I drew a quivering breath.

Devlin.

The haunted police detective I couldn’t get out of my mind or my heart. The mere thought of him was like a dark caress, a forbidden kiss. Every time I closed my eyes, I could hear the whisper of his aristocratic drawl, that slow, seductive cadence. With very little effort, I could conjure the scorching demand of his perfect mouth on mine…the honeyed trail of his tongue…those graceful, questing hands… .

Returning my focus to the street, I glanced over my shoulder. Whatever stalked me had fallen back or disappeared, and my fear eased as it always did when I neared hallowed ground.

Then, a bird called from somewhere in the high branches, the sound so startling I stopped in my tracks to listen. I’d heard that trill once before in the evening shadows of a courtyard in Paris. The serenade was like no other. Gentle and dreamy. Like floating in a warm, candlelit bath. I would have thought it a nightingale, but they were indigenous to Europe and by now would have made the three-thousand mile trek to Africa for the winter.

In the wake of the songbird, a fragrance floated down to me, something lush and exotic. Neither sound nor scent belonged to this city—perhaps even to this world—and a warning prickled my scalp.

I heard a whisper and turned, almost expecting to see Devlin emerge from the shadows the way he’d appeared to me from the mist on the night we met. I could still see him as he was then—an enigmatic stranger, one so darkly handsome and brooding he might have stepped straight from my adolescent fantasies.

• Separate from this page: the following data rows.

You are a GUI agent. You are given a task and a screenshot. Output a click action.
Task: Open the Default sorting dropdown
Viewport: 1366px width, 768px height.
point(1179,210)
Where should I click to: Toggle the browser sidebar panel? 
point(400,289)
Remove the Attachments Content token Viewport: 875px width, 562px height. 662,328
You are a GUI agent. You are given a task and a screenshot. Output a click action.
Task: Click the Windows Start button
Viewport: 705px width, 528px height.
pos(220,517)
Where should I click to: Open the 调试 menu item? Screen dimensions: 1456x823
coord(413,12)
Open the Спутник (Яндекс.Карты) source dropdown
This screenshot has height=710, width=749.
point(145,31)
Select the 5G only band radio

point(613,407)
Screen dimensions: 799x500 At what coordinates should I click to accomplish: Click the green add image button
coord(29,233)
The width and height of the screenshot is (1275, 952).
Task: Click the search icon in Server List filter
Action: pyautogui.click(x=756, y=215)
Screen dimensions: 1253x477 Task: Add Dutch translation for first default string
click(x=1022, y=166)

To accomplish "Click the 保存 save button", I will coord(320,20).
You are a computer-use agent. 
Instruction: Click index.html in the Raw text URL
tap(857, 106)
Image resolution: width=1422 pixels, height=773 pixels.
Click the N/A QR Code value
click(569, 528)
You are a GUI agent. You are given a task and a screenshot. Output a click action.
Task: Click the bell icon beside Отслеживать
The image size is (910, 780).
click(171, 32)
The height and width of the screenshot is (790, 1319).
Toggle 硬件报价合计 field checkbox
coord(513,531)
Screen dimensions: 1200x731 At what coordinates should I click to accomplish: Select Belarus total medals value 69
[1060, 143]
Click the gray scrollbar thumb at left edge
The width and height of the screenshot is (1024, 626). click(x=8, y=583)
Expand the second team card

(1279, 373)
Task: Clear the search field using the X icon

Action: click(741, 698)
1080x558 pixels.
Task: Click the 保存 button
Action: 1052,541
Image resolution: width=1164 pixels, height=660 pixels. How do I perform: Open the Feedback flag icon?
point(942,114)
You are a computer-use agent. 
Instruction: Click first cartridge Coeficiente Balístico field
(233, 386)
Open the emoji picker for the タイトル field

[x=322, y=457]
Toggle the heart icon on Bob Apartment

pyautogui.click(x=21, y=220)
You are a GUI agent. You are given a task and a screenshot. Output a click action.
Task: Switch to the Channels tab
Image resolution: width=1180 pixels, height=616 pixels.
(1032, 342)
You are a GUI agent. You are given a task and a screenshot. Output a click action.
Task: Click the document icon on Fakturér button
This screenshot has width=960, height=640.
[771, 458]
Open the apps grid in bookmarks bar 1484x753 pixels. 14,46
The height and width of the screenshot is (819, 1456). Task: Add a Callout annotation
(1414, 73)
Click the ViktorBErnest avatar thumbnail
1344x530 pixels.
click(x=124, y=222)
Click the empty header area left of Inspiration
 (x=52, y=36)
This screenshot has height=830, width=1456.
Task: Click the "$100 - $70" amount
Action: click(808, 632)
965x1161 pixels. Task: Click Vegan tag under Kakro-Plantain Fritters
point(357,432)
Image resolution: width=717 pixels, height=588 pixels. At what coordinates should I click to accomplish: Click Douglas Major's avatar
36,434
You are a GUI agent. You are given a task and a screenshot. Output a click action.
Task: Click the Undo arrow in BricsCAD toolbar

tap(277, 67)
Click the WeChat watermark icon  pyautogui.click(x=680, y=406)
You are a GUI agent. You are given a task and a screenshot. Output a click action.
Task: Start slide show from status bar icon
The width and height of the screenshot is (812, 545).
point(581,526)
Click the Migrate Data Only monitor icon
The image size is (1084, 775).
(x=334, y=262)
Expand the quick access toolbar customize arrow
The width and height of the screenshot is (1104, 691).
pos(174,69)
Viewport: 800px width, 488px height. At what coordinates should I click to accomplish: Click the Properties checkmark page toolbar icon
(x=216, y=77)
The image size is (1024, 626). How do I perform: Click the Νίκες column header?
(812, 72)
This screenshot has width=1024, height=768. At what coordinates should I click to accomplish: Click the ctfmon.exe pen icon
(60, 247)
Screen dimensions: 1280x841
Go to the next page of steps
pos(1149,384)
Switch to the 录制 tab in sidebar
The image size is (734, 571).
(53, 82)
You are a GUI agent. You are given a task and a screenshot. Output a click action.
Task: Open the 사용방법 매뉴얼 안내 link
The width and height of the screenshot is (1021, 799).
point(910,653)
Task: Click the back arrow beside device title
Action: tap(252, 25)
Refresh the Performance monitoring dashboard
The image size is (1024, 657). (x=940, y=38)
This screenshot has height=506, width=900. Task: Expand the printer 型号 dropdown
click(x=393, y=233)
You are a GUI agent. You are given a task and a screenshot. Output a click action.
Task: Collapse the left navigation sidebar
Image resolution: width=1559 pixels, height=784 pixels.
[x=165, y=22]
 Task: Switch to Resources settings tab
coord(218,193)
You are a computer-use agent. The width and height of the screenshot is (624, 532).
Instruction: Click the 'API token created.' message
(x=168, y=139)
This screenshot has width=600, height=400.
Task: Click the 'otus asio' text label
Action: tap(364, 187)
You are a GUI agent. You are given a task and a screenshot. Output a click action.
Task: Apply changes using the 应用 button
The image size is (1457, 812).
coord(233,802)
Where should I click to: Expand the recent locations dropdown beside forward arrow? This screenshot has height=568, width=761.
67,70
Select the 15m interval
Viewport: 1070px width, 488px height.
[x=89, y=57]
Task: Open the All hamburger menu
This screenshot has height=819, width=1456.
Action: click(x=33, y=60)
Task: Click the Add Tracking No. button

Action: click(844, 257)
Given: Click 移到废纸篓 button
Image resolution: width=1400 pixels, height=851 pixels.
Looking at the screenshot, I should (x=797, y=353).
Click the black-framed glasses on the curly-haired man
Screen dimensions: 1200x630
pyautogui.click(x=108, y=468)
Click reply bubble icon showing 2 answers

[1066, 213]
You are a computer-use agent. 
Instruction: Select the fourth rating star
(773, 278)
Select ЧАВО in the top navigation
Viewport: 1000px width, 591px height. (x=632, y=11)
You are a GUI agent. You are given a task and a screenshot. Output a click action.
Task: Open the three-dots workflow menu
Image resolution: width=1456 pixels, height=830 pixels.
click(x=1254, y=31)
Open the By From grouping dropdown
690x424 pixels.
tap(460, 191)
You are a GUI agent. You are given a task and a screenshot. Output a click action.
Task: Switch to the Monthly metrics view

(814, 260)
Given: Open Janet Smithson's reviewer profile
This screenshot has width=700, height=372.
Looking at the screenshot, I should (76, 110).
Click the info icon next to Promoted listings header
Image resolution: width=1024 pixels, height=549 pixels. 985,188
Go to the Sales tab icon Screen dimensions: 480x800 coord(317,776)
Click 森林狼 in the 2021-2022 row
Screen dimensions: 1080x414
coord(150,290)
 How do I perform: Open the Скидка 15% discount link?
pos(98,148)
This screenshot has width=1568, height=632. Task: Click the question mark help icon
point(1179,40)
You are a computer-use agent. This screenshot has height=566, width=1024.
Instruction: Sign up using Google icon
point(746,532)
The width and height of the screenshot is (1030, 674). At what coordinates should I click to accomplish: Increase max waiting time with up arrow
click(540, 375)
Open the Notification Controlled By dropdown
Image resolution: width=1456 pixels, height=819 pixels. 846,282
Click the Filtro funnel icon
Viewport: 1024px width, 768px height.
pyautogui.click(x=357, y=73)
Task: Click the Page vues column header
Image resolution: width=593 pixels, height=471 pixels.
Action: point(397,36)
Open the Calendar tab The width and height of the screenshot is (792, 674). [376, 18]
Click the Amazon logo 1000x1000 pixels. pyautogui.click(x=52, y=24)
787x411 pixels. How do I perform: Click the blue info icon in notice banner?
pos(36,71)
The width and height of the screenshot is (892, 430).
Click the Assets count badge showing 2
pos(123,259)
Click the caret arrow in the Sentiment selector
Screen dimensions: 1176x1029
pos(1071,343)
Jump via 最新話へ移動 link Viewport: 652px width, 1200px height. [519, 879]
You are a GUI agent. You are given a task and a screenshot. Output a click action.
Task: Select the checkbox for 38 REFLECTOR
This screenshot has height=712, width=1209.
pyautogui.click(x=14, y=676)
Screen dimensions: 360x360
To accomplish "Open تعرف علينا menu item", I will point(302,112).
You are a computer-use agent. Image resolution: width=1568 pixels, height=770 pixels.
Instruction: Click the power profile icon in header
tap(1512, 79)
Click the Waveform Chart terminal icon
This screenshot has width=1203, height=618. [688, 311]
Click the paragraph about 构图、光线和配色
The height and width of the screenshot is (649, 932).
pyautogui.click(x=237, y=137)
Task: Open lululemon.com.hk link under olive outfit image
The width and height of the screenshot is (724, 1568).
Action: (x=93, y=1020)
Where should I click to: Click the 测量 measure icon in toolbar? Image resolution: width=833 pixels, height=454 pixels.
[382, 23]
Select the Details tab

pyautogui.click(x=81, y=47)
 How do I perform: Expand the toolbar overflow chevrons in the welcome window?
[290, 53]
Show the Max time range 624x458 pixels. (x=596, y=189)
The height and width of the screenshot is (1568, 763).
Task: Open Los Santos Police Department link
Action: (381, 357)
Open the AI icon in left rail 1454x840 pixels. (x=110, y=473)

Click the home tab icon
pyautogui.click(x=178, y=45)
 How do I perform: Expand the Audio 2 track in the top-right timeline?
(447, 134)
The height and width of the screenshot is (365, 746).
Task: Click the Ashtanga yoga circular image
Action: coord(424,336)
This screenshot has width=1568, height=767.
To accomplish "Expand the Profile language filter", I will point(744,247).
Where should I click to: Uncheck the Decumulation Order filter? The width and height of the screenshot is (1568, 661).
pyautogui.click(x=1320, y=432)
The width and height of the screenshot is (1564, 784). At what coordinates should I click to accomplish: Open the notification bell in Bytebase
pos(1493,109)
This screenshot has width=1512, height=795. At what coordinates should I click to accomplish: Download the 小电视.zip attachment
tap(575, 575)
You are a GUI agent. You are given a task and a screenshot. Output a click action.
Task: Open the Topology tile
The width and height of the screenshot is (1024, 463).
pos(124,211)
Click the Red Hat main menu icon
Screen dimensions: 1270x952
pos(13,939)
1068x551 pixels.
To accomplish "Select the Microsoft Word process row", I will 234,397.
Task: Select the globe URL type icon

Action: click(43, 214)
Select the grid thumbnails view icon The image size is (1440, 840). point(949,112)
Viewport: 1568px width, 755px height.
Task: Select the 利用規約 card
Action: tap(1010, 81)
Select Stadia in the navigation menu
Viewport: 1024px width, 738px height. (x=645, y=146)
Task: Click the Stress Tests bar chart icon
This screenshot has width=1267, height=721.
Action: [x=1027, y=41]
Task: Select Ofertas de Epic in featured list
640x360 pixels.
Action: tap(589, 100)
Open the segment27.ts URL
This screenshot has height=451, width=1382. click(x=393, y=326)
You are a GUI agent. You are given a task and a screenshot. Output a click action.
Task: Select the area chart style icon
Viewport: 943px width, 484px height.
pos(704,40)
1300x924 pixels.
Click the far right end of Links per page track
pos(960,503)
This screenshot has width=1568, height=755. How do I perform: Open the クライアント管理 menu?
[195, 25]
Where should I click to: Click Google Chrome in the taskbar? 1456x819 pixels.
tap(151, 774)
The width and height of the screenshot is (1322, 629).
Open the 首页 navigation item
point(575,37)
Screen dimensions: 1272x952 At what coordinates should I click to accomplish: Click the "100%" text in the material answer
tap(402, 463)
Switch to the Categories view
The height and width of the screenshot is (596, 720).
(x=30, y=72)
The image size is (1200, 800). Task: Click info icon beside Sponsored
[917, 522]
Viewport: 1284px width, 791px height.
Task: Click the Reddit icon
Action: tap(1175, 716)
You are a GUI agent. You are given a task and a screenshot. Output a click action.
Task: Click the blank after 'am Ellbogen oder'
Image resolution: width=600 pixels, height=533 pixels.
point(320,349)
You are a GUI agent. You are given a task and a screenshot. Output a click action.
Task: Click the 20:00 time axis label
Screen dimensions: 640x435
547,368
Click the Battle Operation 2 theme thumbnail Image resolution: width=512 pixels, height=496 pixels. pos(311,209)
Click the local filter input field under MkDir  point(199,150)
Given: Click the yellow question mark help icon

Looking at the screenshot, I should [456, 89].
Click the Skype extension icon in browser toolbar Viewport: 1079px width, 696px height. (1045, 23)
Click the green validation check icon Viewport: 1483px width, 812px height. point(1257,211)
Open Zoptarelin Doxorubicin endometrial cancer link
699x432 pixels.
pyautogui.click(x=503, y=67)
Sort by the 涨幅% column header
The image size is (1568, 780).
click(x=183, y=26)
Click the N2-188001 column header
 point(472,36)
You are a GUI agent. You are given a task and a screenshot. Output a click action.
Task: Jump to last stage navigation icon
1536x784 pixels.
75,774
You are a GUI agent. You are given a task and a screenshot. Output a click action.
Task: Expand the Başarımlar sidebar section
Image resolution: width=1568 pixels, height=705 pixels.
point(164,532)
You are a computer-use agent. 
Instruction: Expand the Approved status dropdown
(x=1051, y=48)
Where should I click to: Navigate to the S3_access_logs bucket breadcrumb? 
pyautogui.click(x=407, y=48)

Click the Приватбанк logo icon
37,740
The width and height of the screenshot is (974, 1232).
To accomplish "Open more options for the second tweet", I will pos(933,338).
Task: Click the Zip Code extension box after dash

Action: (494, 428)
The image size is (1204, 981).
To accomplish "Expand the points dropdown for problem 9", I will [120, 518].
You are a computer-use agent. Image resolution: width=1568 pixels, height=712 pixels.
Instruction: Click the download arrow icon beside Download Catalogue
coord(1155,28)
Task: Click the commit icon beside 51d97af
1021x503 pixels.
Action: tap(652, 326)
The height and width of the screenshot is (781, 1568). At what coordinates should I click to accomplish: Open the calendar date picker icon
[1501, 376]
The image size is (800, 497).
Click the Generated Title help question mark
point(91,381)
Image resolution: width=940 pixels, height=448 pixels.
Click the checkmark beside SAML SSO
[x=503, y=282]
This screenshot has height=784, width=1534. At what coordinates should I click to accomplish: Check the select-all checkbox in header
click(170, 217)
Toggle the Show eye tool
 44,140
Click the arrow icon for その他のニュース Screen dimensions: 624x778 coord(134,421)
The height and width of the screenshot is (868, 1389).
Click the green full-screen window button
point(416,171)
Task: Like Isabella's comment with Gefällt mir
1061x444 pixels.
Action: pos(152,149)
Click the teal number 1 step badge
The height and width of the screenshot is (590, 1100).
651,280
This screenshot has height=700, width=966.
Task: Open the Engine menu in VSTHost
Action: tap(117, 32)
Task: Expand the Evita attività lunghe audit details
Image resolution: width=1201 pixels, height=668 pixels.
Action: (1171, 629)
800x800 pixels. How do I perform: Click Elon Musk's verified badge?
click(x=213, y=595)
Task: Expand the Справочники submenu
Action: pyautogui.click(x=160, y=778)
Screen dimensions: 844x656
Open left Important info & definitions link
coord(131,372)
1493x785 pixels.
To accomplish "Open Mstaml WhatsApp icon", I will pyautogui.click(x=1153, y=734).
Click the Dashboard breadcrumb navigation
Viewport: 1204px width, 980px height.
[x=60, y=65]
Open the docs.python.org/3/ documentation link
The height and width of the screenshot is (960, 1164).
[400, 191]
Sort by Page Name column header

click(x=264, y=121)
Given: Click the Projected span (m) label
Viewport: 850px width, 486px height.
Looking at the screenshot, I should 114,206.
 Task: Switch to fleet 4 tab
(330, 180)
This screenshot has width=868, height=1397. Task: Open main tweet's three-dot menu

But Devlin wasn’t behind me. At this hour, he was probably still at police headquarters. I’d heard nothing more than the rustle of leaves, I told myself. The phantom whisper of my own longing.

And then, distantly, a child’s laughter drifted over me, followed by a soft chant. Somehow I recognized the voice even though I had never heard it before, and an image of Devlin’s dead daughter formed in my mind as clearly as if she stood before me.

Papa would have warned me to remember the rules. I recited them to myself as I turned slowly to scour the gathering twilight: Never acknowledge the dead, never stray far from hallowed ground, never associate with the haunted and never, ever tempt fate.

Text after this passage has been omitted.